Если видеть — значит знать, то некоторые из самых известных произведений в истории искусства наименее известны. Чудесный метатель диска Майрона, который все видели, на самом деле не видели уже две тысячи лет. У нас есть римские копии. Не сохранилось ни одной работы Апеллеса, знаменитого художника-виртуоза. Где знаменитый Апроходец Праксителя из Книда или его Эрос? Везде и нигде.

Полвека назад, когда археологи нашли мастерскую фидия в Олимпии, они обнаружили чашу с надписью «Я принадлежу Фидию»—поразительно интимная находка, которая трогает нас еще больше, потому что ни одна из его «настоящих» работ не сохранилась. Его Зевс и Афина были мертвыми божествами задолго до того, как Ницше сделал их некрологами. Сколько Тициана, Понтормо или Фабрициуса было когда-то сделано, а затем уничтожено, не говоря уже о неизвестных работах неизвестных художников из менее известных культур? Сколько копий выдают за оригиналы?

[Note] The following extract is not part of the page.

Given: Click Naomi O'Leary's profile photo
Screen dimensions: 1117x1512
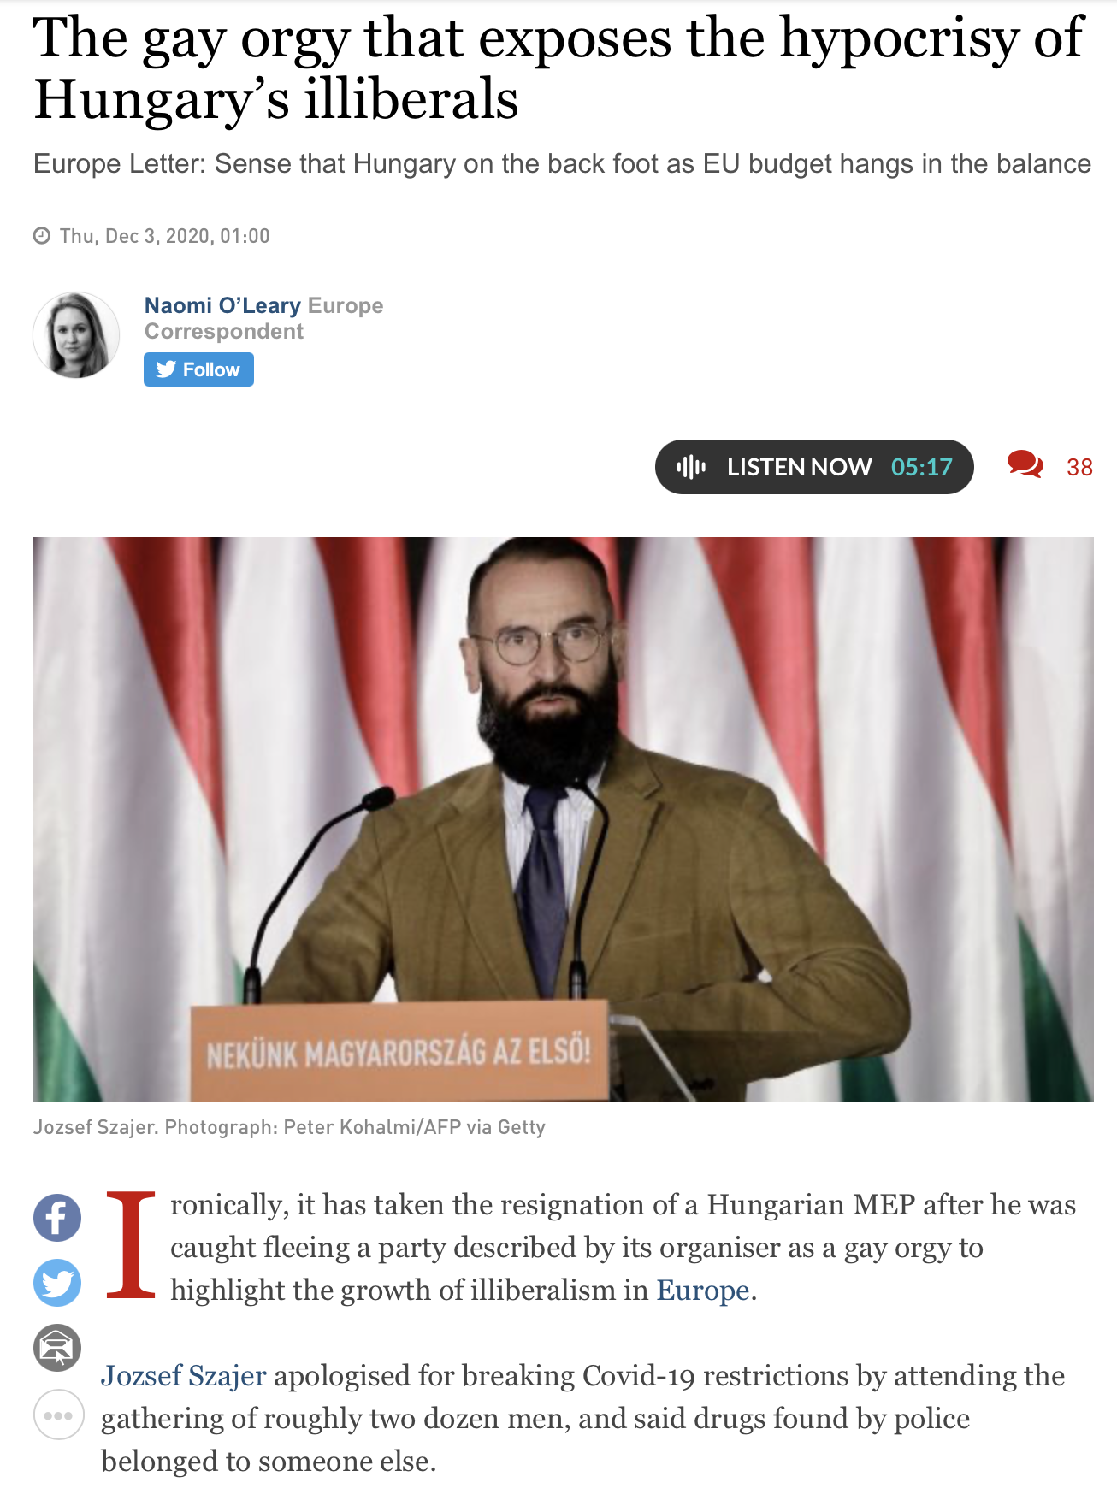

Как прекрасно заметил Вальтер Беньямин, произведения искусства всегда были воспроизводимы, но методы и эффекты воспроизведения значительно умножились.

Это, возможно, усилило нашу склонность ценить первенство, оригинал, и поэтому мы все в некотором отношении непреднамеренные платоники, ненавистники теней. Подобно ересиарху Борхеса, который считает зеркала и секс мерзостями, потому что они воспроизводятся, мы инстинктивно находим копии безвкусными, хотя каждый день нас заваливают миллионами репродукций и симулякров. Но что такое нефизическое содержание копии? Какой аурой он обладает? Если Фидий делает две одинаковые бронзы, являются ли они двумя отдельными произведениями искусства, или двумя экземплярами одного и того же, или они являются одним оригиналом и одной копией? Страдает ли статус второго из-за его запоздалости?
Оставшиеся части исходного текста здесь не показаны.